Insteon the smart-home brand still appears to be dead, but its servers have mysteriously jerked back to life, although nobody seems to know who’s behind the restart.
Update [6/9/2022]: A self-proclaimed “small group of passionate Insteon users” say they’re the ones who turned the smart home brand’s servers back on.
In a message posted on the Insteon website, former Smartlabs VP and new Insteon CEO Ken Fairbanks said the group has “successfully” acquired the struggling smart home service.
“Going forward we are committed to responsibly re-building the Insteon business,” reads the note, which is titled “A New Day for Insteon.”
It now appears that Insteon’s servers will remain online for the time-being, with Fairbanks writing in the website note that “our first priority was getting the hubs online immediately before we had access to this site, the email service provider, social accounts, etc.”
The note continues that Insteons new owners “are aware not all functions are back online but we are actively working on it.”
Original story follows…
As reported by Stacey Higginbotham at Stacey on IoT, astonished Insteon users on Reddit noticed that Insteons servers were back online Tuesday, and as of now, they’re still up and running. But no one has claimed responsibility for turning Insteon’s servers back on, and it’s not clear how long they’re keep humming, leaving Insteon users to hurriedly reconfigure their resurrected hubs for local control while they still can.
The last we heard about Insteon was in late April, when a note on the Insteon website informed users that the brand’s beleaguered parent company, Smartlabs, had failed to find a buyer. The note arrived days after Insteon’s servers suddenly went kaput, leaving users high and dry. In the meantime, Smartlabs appeared headed for liquidation.
So, who turned Insteon’s servers back on? There’s been no word from Smartlabs, and the gloomy note posted on Insteon’s website is still live.

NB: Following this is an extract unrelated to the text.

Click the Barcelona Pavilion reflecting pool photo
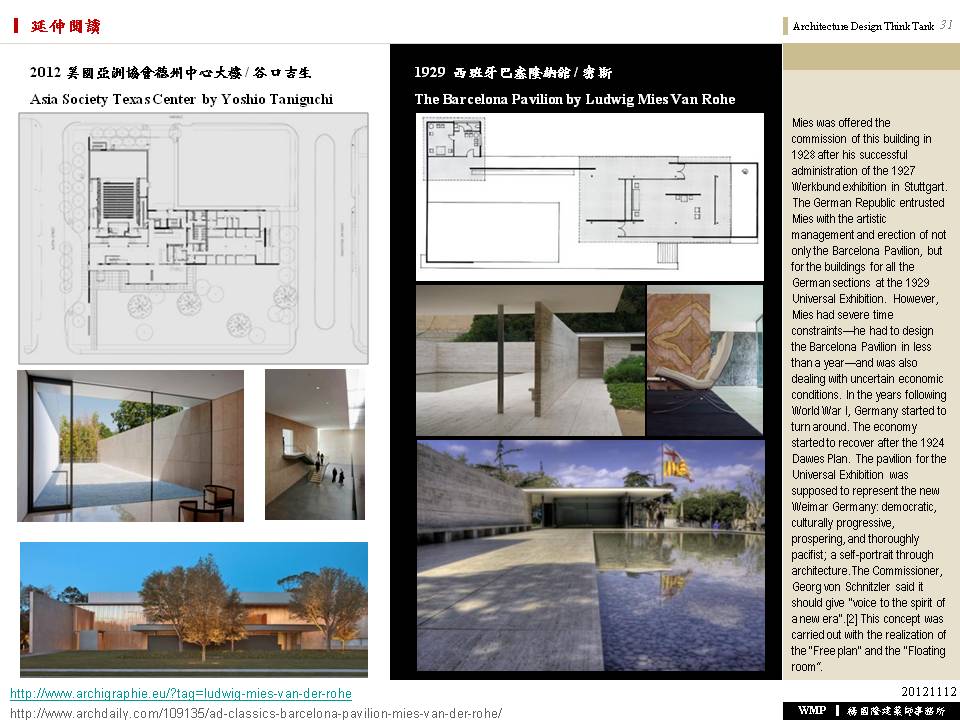The height and width of the screenshot is (720, 960). click(x=590, y=556)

Meanwhile, Universal Devices, a smart hub manufacturer that had put a bid out for SmartLabs, said it wasn’t behind the server restart. For her part, Higginbotham speculates that some entity must have purchased Insteon’s IP and spun up their own servers, but for now, the identity of that party remains a mystery.
First developed in 2005, a lifetime ago as far as smart home is concerned, Insteon is a proprietary smart home technology that employs both powerline and wireless networking, and Insteon was one of the first smart home manufacturers to support HomeKit.
Insteon parent Smartlabs was snapped up in 2017 by Richmond Capital Partners, a private equity firm founded by Smartlabs CEO Rob Lilleness. Smartlabs went on to launch the Nokia Smart Lighting brand last summer, but it doesn’t appear that the new brand ever shipped any products.
While it’s good news that Insteon’s servers are back, there’s no telling how long they’ll stick around If you want to rejigger your Insteon setup, as many on the Insteon subreddit are doing, now’s the time.